Monday, May 11, 2009

The Wordsmith Is In, Part One

Lawyers have a reputation for being poor writers. We are regarded as wordy, repetitive, wordy, given to overly complex sentences and wordy.

Some complexity in legal drafting cannot be avoided. After all, many contracts record complicated transactions.

But that does not mean lawyers should stop trying to draft contracts that are as clear and brief as possible

To that end we offer some suggestions from George Orwell. His essay, "Politics and the English Language," was first published in May, 1945.


A scrupulous writer, in every sentence that he writes, will ask himself at least four questions, thus:

  1. What am I trying to say?

  2. What words will express it?

  3. What image or idiom will make it clearer?

  4. Is this image fresh enough to have an effect?

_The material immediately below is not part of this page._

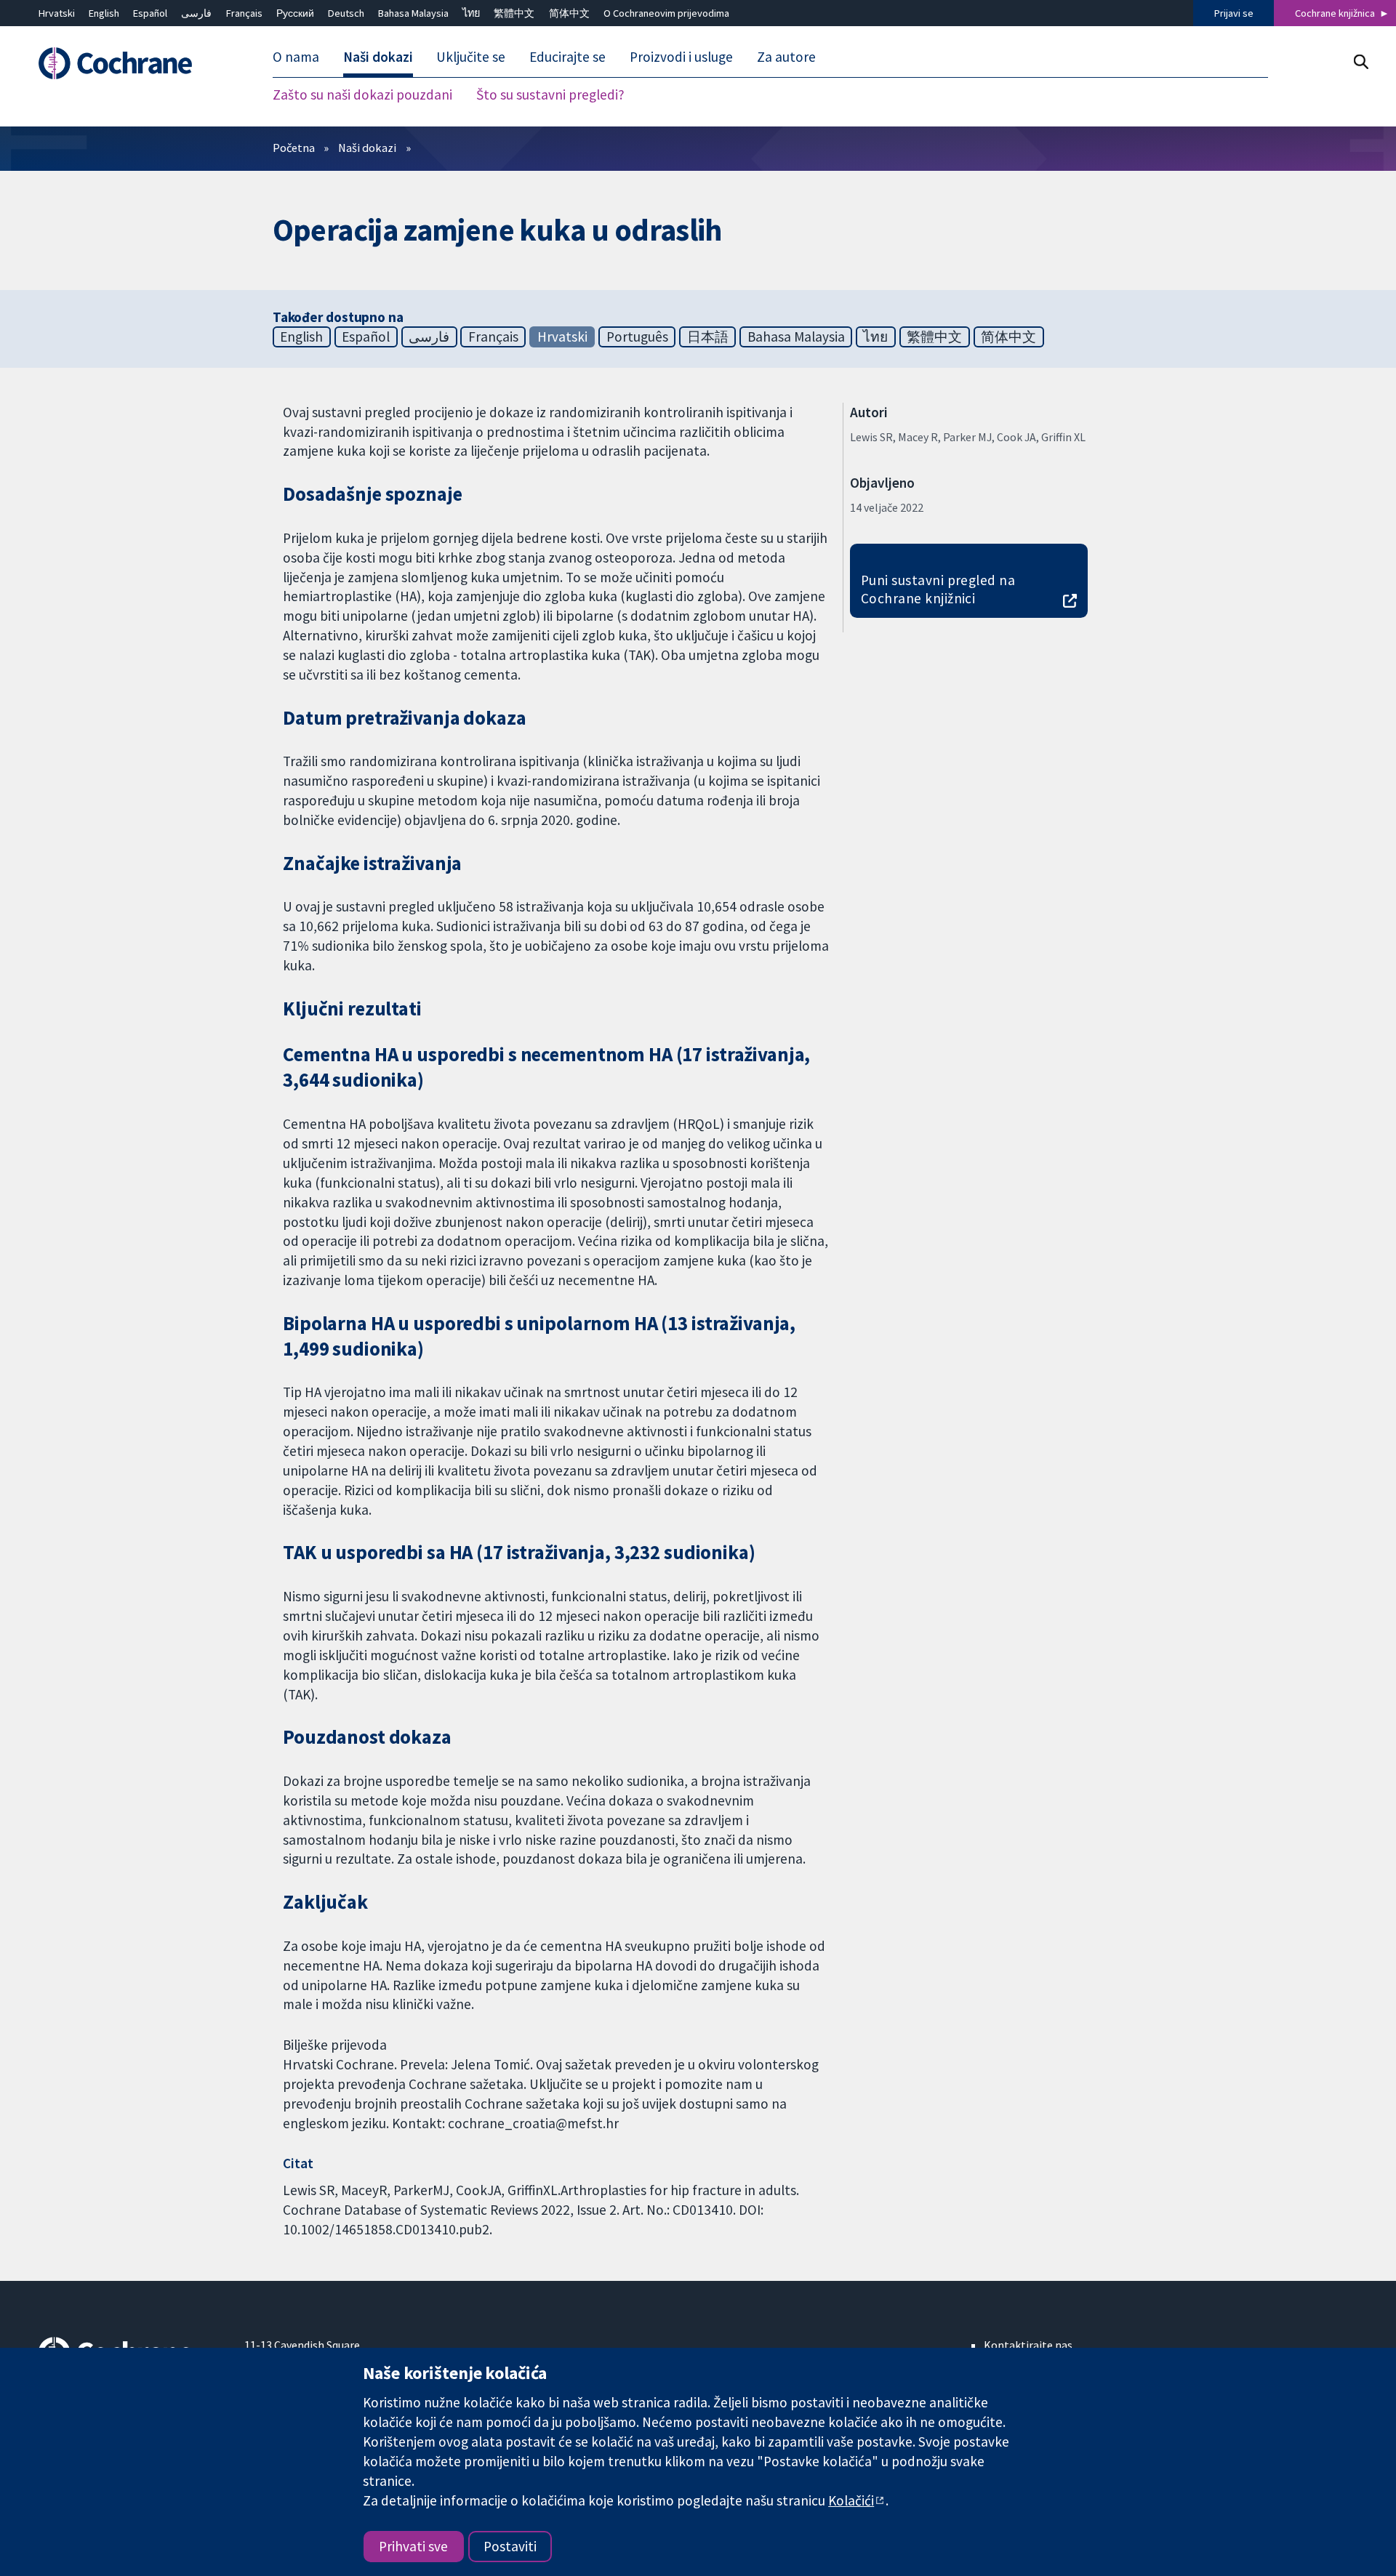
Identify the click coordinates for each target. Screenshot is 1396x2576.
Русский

And he will probably ask himself two more:

  1. Could I put it more shortly?

  2. Have I said anything that is avoidably ugly?

AND.....

I think the following rules will cover most cases:

  1. Never use a metaphor, simile, or other figure of speech which you are used to seeing in print.

  2. Never us a long word where a short one will do.

  3. If it is possible to cut a word out, always cut it out.

  4. Never use the passive where you can use the active.

  5. Never use a foreign phrase, a scientific word, or a jargon word if you can think of an everyday English equivalent.

  6. Break any of these rules sooner than say anything outright barbarous.

These rules sound elementary, and so they are, but they demand a deep change of attitude in anyone who has grown used to writing in the style now fashionable.